What the exercise asks
Starting with the line that contains "Collapse the More", write out each line through the end of the listing, unchanged. Output nothing else.

━━━ Source data ━━━

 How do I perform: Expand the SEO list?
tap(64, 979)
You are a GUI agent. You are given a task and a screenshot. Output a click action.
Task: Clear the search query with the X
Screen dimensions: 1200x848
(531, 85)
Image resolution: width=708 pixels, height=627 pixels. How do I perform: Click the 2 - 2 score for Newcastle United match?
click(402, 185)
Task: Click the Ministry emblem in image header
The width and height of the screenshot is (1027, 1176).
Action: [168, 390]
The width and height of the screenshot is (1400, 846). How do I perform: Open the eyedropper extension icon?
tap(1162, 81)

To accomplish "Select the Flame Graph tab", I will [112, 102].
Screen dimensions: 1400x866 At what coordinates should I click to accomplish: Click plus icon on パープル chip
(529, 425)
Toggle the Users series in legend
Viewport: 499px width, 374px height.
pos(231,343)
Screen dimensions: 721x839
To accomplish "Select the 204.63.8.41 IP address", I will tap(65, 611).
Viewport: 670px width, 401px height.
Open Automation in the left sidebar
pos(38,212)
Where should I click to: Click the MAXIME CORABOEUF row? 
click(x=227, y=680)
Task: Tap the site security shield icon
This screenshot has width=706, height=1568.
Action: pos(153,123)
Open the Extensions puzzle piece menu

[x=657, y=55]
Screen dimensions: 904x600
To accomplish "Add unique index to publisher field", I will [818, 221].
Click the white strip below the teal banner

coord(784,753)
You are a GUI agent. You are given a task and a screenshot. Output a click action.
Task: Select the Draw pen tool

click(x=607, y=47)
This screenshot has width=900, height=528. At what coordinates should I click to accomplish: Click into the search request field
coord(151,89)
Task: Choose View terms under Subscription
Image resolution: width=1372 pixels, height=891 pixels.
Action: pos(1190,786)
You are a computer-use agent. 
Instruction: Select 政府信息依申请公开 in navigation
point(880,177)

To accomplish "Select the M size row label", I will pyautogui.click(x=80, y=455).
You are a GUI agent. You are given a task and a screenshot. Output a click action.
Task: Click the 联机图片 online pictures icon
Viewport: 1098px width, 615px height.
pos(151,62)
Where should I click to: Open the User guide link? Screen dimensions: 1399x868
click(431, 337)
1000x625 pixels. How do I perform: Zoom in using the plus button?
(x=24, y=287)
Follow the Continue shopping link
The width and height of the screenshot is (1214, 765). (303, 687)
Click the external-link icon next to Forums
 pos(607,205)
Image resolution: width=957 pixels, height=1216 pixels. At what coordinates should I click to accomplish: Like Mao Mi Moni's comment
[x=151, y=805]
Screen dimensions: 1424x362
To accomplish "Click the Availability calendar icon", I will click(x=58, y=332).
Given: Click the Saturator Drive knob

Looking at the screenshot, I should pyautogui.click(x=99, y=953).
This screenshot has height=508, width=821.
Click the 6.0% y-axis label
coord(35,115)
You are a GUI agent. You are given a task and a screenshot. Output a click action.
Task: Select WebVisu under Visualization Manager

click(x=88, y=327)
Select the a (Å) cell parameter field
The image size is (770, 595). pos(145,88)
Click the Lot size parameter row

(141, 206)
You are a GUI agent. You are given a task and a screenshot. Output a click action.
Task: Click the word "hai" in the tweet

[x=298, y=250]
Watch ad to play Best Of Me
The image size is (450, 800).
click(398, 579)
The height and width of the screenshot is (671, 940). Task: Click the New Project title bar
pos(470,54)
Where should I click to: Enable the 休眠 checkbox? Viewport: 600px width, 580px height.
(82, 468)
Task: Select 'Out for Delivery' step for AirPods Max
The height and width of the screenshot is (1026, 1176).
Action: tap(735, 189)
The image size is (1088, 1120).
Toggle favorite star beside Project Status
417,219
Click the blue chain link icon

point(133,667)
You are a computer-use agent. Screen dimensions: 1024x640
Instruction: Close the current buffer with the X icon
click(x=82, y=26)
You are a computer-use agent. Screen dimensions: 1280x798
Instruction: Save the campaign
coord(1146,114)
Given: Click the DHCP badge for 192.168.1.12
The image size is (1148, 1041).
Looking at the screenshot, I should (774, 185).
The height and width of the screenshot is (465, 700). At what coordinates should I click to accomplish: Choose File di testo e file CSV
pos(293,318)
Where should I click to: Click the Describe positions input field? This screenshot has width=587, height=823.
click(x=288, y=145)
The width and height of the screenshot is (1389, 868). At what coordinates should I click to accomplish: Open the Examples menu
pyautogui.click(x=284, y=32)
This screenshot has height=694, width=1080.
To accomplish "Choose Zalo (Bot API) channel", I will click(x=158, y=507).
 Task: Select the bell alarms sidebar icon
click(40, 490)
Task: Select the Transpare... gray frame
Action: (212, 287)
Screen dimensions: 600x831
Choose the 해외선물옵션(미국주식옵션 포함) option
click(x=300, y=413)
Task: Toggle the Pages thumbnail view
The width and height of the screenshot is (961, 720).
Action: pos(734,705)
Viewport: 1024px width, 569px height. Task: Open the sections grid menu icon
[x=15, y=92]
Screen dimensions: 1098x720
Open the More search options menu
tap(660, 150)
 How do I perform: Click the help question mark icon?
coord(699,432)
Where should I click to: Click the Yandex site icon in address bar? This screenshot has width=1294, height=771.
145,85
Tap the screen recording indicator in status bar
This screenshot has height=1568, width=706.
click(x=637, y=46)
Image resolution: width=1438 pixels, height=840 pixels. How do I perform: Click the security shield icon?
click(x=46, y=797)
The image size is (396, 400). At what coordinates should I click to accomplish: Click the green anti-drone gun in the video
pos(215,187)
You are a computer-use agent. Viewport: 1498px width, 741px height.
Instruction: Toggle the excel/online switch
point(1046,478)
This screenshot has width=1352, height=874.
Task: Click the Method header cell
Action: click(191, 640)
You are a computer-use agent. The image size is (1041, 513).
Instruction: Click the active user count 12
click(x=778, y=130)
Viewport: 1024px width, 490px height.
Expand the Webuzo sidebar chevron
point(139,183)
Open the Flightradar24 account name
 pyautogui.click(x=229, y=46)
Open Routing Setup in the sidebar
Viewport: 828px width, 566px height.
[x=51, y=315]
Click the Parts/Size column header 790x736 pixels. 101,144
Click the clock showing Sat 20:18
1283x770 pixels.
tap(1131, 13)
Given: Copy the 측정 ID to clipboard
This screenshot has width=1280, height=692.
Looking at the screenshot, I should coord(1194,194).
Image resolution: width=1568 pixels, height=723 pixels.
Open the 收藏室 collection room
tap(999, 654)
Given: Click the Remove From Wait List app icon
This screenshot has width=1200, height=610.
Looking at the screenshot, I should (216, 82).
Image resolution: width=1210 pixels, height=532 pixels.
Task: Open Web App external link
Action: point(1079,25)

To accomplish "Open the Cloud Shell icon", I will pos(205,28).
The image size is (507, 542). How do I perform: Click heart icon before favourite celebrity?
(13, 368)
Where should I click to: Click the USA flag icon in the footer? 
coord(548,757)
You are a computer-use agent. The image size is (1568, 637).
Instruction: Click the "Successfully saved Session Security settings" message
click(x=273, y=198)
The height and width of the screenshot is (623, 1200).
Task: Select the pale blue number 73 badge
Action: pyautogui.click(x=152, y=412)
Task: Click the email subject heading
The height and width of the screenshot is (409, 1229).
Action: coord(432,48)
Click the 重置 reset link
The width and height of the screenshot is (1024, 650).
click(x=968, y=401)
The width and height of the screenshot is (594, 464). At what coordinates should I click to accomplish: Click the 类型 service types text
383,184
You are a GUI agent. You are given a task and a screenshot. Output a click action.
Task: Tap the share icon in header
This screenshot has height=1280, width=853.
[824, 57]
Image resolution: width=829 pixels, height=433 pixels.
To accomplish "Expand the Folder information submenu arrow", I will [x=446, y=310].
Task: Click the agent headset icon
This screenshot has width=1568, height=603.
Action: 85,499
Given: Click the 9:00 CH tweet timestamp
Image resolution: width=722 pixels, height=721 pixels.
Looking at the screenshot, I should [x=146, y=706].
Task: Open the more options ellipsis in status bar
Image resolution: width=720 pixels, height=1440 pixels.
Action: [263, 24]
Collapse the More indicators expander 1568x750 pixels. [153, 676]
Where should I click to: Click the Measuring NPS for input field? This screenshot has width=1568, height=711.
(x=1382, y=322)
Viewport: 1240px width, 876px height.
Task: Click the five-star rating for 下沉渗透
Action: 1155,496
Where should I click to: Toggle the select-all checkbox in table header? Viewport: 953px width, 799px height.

━━━

Problem solution
Collapse the More indicators expander 1568x750 pixels. [153, 676]
Where should I click to: Click the Measuring NPS for input field? This screenshot has width=1568, height=711.
(x=1382, y=322)
Viewport: 1240px width, 876px height.
Task: Click the five-star rating for 下沉渗透
Action: 1155,496
Where should I click to: Toggle the select-all checkbox in table header? Viewport: 953px width, 799px height.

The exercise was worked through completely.